Your objective ::
Lines from the one containing "Task: Click the Read 50 replies button" through the final line of the records are the only ones to copy, and each must match exactly.
#####
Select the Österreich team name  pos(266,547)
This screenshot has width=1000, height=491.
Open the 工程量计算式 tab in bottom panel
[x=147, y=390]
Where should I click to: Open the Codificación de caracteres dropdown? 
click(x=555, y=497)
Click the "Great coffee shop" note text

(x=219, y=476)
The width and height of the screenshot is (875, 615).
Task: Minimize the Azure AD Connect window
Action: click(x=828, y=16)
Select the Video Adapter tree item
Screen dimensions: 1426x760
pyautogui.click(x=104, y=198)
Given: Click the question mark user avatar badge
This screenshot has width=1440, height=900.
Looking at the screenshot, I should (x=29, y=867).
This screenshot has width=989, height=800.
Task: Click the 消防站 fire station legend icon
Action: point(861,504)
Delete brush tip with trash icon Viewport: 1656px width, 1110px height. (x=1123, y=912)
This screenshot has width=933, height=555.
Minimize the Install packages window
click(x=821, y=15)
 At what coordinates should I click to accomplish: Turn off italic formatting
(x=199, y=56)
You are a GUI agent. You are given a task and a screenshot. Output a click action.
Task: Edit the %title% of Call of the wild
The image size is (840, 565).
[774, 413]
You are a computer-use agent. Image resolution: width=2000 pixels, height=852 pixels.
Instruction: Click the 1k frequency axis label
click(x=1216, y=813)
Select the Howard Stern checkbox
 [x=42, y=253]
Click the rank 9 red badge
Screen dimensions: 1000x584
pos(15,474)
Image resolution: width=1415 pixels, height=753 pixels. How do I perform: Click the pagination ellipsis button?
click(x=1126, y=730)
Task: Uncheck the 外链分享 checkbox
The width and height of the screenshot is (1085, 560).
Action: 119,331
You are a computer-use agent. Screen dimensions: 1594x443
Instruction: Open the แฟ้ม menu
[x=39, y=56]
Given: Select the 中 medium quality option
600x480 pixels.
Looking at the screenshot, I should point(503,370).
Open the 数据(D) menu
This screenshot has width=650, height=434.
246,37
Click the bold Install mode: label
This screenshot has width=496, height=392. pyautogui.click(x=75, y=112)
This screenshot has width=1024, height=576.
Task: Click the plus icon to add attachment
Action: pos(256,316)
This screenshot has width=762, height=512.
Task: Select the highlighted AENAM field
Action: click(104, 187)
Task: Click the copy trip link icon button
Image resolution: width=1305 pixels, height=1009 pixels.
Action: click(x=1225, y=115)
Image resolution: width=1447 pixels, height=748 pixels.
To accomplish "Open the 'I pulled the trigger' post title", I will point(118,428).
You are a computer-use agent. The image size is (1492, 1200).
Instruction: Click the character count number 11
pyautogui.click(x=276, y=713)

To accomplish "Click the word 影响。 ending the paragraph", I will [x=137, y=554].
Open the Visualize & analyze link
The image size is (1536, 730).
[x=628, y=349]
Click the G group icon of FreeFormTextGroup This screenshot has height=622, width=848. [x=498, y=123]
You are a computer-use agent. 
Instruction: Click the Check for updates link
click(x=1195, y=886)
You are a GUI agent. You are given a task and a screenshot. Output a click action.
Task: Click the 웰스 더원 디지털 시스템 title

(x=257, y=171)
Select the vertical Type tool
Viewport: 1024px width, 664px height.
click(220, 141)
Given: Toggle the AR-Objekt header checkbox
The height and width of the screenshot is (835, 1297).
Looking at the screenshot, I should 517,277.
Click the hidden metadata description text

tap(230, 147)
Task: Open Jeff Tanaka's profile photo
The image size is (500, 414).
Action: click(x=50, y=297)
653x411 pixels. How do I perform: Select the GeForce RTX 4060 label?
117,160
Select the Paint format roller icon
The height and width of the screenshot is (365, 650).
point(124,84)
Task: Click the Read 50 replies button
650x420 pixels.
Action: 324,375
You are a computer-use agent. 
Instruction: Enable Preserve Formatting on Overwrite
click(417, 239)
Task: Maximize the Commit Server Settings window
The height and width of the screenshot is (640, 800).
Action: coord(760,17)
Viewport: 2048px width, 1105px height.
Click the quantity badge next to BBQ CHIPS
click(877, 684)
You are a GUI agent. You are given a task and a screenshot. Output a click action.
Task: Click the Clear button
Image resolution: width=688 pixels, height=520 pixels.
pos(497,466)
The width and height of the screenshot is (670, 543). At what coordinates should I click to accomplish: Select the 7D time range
#####
Written response ::
Task: Click the Read 50 replies button
650x420 pixels.
Action: 324,375
You are a computer-use agent. 
Instruction: Enable Preserve Formatting on Overwrite
click(417, 239)
Task: Maximize the Commit Server Settings window
The height and width of the screenshot is (640, 800).
Action: coord(760,17)
Viewport: 2048px width, 1105px height.
Click the quantity badge next to BBQ CHIPS
click(877, 684)
You are a GUI agent. You are given a task and a screenshot. Output a click action.
Task: Click the Clear button
Image resolution: width=688 pixels, height=520 pixels.
pos(497,466)
The width and height of the screenshot is (670, 543). At what coordinates should I click to accomplish: Select the 7D time range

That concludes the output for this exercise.